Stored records
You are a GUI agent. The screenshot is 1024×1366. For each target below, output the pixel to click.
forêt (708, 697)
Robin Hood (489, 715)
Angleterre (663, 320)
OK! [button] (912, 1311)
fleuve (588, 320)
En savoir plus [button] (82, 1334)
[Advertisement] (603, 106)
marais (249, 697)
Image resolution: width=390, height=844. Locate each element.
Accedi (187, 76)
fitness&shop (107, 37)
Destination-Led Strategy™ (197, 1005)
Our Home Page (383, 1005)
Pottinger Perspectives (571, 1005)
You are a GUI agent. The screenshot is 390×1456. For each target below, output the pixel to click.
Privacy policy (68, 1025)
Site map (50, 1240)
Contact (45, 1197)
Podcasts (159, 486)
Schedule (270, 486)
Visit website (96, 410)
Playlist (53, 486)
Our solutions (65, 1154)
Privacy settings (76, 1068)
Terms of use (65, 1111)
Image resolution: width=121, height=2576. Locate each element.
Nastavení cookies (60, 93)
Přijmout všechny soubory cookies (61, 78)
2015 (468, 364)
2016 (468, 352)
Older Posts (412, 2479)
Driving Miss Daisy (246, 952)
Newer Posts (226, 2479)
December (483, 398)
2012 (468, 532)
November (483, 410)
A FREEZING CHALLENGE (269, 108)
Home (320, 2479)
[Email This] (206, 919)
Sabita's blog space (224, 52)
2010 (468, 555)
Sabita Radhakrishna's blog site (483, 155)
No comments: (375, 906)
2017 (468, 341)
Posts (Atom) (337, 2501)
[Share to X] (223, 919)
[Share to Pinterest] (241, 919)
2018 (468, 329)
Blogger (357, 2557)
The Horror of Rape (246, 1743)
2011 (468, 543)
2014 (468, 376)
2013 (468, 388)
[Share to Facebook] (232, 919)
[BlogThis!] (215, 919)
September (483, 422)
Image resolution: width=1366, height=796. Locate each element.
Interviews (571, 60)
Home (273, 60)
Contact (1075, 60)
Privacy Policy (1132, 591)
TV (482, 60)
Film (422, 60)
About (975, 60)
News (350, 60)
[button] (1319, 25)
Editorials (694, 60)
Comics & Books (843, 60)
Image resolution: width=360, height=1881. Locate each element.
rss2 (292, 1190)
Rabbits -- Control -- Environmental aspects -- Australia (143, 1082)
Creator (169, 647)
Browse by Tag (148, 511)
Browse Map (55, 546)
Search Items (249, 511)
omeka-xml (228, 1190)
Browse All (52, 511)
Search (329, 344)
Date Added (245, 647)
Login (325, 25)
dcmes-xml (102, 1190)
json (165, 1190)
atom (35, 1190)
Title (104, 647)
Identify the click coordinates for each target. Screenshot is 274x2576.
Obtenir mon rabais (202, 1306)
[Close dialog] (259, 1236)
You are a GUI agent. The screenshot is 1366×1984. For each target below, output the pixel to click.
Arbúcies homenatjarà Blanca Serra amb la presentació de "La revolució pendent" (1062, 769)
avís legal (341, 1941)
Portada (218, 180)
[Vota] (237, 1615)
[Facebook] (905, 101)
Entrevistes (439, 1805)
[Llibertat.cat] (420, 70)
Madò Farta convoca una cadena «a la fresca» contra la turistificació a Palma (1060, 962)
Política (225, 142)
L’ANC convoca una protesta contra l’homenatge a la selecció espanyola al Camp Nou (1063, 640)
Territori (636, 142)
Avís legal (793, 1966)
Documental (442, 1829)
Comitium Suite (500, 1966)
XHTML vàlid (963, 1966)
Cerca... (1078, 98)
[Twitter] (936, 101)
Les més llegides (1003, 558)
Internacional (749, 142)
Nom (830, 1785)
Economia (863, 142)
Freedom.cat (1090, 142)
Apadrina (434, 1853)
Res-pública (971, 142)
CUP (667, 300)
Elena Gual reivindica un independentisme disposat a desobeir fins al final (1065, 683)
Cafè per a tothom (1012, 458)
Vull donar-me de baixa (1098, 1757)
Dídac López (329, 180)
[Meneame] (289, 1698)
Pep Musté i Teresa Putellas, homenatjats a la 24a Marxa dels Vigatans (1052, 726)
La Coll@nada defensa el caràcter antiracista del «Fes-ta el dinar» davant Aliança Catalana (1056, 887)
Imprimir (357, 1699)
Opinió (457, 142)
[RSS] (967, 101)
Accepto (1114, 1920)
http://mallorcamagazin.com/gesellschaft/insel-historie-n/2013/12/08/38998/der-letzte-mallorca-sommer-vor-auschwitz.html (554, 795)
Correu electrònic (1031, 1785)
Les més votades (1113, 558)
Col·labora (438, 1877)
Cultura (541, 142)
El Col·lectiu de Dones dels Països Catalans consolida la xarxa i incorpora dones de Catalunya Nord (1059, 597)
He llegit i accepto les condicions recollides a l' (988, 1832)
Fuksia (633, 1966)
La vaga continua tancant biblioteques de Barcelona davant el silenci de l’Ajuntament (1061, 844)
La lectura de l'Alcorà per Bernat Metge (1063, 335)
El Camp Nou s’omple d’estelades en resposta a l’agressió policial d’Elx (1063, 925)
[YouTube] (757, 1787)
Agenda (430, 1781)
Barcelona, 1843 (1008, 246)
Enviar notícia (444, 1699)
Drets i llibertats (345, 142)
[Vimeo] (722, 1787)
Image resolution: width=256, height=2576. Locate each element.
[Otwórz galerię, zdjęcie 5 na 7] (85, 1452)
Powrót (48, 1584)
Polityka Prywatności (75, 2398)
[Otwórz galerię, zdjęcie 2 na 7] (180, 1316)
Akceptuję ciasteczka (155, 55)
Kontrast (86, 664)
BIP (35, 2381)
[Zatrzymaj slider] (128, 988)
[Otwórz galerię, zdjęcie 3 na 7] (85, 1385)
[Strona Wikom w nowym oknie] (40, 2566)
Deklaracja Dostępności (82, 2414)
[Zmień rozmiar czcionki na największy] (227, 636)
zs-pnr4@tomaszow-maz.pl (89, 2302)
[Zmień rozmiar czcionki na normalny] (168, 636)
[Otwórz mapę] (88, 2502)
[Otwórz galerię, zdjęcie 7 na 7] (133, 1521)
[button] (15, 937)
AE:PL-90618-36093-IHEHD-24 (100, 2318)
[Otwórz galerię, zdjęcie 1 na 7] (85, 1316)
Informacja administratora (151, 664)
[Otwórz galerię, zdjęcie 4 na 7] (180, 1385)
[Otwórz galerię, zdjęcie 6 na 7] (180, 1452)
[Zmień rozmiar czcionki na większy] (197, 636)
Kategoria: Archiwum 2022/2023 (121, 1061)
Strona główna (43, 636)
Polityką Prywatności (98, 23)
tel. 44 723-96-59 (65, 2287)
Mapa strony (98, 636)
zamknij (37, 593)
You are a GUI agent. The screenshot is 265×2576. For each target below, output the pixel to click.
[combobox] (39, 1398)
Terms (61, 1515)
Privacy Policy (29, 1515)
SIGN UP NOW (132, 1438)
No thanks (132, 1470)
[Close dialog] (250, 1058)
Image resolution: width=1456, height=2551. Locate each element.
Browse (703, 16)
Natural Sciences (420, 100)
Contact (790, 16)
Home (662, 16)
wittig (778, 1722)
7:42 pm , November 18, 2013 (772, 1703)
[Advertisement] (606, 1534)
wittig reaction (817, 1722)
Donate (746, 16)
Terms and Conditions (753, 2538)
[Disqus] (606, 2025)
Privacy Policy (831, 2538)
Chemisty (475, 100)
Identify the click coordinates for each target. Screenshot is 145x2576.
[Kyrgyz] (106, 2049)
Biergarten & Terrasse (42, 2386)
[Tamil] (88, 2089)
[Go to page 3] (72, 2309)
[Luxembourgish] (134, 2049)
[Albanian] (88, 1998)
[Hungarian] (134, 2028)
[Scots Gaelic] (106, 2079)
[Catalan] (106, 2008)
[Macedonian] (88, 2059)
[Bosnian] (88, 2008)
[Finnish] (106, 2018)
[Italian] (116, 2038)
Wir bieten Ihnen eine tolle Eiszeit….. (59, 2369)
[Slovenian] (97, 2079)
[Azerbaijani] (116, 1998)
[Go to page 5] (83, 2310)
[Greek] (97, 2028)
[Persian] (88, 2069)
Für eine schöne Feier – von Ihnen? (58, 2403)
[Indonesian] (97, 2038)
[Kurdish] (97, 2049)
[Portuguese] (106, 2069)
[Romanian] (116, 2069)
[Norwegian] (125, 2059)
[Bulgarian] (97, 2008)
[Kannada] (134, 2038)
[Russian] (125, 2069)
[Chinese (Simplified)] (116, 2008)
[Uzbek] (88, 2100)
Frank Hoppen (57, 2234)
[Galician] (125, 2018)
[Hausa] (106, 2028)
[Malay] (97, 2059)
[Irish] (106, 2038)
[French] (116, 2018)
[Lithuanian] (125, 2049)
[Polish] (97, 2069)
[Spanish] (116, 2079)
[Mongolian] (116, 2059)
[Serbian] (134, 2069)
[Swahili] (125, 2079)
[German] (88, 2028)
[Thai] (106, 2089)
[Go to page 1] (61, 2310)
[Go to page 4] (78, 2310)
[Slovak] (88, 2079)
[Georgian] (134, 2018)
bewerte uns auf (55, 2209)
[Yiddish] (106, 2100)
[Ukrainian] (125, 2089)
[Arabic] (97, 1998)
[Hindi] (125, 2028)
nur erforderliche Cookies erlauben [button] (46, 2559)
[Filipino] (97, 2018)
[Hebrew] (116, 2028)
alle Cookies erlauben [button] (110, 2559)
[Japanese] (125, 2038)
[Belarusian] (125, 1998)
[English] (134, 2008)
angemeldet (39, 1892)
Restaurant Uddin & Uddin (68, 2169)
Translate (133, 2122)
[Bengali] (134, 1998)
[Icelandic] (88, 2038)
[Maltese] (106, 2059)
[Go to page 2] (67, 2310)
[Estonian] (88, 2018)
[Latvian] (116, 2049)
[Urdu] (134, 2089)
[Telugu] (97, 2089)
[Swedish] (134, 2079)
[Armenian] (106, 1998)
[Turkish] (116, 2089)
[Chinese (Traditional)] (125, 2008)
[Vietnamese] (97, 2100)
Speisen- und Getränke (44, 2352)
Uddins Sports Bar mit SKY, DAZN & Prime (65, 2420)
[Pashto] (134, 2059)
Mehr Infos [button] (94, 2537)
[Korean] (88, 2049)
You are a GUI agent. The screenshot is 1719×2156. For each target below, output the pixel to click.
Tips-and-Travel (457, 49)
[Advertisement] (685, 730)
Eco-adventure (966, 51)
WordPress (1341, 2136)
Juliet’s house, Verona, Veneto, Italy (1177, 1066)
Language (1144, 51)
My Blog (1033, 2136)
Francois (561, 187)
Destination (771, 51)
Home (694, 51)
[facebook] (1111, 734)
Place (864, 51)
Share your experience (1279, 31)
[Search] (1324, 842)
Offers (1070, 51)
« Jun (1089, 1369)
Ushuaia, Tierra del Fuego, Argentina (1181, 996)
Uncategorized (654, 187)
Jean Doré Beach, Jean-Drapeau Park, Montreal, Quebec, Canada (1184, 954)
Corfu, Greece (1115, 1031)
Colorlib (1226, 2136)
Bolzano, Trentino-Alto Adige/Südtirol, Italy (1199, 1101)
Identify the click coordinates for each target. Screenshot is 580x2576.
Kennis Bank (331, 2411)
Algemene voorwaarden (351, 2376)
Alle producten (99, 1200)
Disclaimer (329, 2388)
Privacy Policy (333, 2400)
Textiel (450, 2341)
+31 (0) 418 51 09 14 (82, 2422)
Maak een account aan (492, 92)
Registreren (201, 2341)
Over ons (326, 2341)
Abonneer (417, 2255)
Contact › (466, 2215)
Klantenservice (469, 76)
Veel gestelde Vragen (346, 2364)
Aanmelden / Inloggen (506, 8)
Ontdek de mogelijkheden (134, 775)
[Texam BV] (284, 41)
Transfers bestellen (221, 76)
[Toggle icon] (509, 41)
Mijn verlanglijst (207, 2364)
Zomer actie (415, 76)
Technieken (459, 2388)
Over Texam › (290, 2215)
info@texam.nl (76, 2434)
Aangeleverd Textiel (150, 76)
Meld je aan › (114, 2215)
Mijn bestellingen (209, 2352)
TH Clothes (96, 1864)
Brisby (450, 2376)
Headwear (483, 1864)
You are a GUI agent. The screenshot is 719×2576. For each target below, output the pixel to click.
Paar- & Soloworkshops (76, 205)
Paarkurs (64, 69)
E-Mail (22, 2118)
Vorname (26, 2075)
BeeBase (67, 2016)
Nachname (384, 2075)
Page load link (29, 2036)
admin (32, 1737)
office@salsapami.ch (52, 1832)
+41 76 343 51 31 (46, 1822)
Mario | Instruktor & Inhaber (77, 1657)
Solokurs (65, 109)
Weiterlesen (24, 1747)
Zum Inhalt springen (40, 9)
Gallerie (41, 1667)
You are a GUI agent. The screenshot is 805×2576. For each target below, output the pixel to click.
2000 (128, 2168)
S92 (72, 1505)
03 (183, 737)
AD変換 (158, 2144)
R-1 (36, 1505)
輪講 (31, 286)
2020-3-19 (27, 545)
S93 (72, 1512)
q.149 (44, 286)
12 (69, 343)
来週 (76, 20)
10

_WHAT YOU NEED TO DO_:
Where a line of the records contains the word "Zmień", copy that line.

_TASK SOLUTION_:
[Zmień rozmiar czcionki na największy] (227, 636)
[Zmień rozmiar czcionki na normalny] (168, 636)
[Zmień rozmiar czcionki na większy] (197, 636)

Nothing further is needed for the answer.